Would like help to accomplish the following:
Summary
- Re-index a data frame
- Merge multiple data frames
- Plot the new data frame based on a time column
More Details
I have a data set (raw_data) that looks like this:
id timestamp key value
1 1576086899000 temperature 70
2 1576086899000 sleep 8
3 1576086899000 heartrate 65
4 1576086876000 temperature 72
5 1576086876000 sleep 7.5
6 1576086876000 heartrate 62
7 1576086866000 temperature 74
8 1576086866000 sleep 7.8
9 1576086866000 heartrate 64
I pivoted it using the following:
df = rawdata.pivot(index='timestamp', columns='key', values='value')

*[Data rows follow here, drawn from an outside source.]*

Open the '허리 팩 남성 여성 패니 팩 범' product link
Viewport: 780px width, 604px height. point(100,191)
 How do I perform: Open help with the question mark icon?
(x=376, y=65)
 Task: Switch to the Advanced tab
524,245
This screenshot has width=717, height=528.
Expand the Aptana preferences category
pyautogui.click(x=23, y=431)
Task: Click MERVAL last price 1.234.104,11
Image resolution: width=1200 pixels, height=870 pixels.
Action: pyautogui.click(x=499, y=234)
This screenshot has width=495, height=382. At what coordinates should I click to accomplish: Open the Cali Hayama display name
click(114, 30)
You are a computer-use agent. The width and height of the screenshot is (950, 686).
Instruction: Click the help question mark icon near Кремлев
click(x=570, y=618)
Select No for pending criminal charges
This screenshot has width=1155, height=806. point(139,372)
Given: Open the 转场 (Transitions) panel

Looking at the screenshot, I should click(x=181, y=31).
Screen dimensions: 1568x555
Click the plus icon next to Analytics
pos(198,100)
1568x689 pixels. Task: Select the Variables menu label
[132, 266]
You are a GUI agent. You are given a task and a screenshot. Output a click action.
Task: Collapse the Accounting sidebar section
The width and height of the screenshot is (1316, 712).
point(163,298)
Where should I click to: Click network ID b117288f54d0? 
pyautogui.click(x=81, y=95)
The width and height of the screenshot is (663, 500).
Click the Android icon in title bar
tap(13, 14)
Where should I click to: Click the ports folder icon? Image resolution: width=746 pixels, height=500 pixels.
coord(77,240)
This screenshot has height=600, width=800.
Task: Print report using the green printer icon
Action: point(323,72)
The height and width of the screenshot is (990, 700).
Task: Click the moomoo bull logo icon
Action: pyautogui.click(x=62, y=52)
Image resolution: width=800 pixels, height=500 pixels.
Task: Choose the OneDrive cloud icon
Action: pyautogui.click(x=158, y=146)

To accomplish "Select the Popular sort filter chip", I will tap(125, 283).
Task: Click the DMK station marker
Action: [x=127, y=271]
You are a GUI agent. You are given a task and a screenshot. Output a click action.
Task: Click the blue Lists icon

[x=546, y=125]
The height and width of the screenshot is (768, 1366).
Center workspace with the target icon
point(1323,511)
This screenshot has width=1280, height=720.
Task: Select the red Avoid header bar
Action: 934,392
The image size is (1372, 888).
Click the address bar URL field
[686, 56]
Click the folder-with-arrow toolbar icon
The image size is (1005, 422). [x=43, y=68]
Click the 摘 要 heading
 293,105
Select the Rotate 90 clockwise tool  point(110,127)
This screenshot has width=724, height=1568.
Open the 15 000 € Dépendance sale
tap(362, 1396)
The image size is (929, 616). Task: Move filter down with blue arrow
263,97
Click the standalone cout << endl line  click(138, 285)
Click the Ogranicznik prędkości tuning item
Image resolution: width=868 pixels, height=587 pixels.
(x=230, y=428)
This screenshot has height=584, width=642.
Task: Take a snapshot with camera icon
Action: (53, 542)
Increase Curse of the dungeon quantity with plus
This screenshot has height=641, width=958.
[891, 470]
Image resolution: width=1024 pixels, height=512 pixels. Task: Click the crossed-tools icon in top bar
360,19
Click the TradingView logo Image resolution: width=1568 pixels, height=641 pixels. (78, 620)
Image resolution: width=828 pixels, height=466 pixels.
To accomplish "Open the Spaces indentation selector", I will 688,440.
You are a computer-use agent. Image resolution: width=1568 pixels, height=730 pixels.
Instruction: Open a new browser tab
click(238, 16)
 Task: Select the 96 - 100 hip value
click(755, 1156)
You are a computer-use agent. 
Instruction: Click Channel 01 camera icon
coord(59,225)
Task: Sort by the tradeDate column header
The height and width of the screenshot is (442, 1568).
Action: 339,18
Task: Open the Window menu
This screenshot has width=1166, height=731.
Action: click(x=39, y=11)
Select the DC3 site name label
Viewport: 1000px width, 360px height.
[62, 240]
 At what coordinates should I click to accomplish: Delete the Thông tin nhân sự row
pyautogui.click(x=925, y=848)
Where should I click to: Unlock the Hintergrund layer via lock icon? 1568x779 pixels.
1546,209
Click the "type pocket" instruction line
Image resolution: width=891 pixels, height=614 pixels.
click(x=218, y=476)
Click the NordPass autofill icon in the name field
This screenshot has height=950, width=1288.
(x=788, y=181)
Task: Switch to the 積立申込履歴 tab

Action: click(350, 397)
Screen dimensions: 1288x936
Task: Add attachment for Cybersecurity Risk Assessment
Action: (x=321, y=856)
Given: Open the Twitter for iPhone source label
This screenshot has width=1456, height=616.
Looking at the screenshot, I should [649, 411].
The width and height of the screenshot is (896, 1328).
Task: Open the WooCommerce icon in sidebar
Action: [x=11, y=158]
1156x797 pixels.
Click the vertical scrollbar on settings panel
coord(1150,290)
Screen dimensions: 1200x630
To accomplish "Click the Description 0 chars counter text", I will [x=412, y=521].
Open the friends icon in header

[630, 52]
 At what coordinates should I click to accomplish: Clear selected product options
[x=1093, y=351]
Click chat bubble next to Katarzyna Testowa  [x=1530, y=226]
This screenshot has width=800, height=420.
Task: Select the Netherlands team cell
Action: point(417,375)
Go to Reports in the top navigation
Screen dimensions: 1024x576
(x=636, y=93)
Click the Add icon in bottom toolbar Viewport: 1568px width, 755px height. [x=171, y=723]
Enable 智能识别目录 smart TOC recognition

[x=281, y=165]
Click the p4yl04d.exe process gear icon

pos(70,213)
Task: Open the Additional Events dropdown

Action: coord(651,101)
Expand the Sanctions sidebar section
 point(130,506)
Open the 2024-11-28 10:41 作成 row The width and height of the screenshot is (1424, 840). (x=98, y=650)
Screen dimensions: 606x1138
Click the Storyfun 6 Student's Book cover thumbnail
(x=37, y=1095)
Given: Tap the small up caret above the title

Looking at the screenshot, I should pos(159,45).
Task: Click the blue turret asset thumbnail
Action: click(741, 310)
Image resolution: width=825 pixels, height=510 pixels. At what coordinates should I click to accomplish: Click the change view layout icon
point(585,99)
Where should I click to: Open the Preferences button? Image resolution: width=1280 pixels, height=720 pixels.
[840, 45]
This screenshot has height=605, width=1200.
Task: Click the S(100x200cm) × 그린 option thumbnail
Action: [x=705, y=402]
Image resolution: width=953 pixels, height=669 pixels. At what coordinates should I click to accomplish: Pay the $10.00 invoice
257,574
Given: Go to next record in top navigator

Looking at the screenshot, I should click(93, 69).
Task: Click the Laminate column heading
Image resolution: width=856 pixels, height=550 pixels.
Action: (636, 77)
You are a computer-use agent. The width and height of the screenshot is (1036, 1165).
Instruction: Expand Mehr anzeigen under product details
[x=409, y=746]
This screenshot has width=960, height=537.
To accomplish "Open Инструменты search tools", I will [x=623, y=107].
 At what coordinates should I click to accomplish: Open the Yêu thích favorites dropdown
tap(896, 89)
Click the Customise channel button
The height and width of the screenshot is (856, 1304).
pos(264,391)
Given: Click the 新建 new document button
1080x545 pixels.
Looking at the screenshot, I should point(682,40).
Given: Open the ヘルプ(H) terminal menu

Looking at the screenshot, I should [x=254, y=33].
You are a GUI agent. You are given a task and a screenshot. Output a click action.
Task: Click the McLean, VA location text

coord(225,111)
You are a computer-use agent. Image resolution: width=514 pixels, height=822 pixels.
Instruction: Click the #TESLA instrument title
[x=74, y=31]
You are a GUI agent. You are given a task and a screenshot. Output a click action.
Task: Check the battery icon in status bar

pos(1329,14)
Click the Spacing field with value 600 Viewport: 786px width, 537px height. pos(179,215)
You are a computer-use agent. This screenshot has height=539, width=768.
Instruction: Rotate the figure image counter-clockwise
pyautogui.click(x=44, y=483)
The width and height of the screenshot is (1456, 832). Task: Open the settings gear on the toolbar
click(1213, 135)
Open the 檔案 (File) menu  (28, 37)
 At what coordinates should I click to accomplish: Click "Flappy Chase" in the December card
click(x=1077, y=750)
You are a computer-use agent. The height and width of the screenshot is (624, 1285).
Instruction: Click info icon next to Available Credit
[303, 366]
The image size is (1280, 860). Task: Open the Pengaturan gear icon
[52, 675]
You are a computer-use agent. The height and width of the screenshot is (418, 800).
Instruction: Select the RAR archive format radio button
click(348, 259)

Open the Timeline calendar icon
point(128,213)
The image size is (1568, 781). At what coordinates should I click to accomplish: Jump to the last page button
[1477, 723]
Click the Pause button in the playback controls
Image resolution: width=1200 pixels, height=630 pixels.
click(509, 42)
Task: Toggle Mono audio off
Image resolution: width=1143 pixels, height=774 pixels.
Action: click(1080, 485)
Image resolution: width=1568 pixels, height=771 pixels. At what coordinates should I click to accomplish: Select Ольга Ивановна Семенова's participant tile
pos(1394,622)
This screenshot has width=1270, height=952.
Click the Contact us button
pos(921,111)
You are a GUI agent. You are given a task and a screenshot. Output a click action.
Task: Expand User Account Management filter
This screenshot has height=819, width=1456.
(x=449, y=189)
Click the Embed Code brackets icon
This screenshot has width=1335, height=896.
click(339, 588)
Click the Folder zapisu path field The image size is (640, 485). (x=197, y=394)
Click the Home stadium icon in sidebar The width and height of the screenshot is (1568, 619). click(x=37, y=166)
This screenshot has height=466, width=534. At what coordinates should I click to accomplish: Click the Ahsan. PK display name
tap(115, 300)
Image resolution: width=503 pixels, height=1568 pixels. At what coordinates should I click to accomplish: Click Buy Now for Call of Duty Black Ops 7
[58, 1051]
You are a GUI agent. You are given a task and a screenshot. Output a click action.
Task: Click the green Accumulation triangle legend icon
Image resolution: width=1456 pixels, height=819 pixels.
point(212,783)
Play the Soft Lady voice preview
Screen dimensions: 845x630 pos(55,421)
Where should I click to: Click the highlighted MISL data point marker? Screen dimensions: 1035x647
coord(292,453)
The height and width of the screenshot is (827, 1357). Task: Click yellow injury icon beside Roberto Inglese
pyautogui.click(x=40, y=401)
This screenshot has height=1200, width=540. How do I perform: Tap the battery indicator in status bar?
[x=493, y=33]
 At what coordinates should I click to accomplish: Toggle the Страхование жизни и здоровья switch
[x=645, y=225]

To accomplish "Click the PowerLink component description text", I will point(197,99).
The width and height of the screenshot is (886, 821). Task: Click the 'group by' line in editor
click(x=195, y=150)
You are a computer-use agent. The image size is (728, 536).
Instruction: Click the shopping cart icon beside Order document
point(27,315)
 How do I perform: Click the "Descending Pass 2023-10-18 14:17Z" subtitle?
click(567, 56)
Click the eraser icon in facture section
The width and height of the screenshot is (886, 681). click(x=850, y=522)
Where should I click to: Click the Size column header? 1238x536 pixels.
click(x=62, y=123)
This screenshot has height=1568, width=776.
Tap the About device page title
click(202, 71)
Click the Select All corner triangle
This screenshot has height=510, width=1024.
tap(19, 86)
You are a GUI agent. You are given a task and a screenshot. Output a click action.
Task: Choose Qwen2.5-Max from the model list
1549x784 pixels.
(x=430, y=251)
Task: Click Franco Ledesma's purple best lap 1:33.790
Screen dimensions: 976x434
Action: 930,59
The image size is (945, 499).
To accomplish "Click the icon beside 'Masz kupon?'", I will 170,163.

This made the index a timestamp value, and each column a key name with it's corresponding value.
Because each of the rows does not always contain a value for each key/value pair, I created a new data frame for the specific key, and dropped any NaN values:
sleep_df = pd.DataFrame({'date': df.index, 'value': df.sleep}).dropna()
This still kept the index as column timestamp, but created a duplicate column called time. I then formatted the time column as a year-month-day value with:
sleep_df['date]' = pd.to_datetime(sleep_df['date'], unit='ms').map(lambda x: x.strftime('%Y-%m-%d'))
Therefore, my resulting data set looks like for each of these tables looks like the following:
timestamp date sleep
1576086899000 2020-04-05 8
1576086876000 2020-04-04 7.5
1576086866000 2020-04-03 7.8
My end goal would be to:
- Merge each of these tables and plot them against the time column. I believe the index should be kept
timestampfor this reason, because it can then merge values where the timestamp the data was recorded was the same. - In future analysis, I'd love to figure out if I could merge data based on the date rather than on the timestamp since some data may have not been recorded at the exact time. Would I have to make the index: "date" instead? I assume I'd have to make sure that there was only one entry for each individual date otherwise merging tables could get funky.
- I think I figured out the plotting for this data. I made the index of the table to be the
datefield, and converted all the values to be typeintand it plotted against the date just fine. Is there a better way to do this?
Thank you for the help in advance, SO has been so great as a learning tool.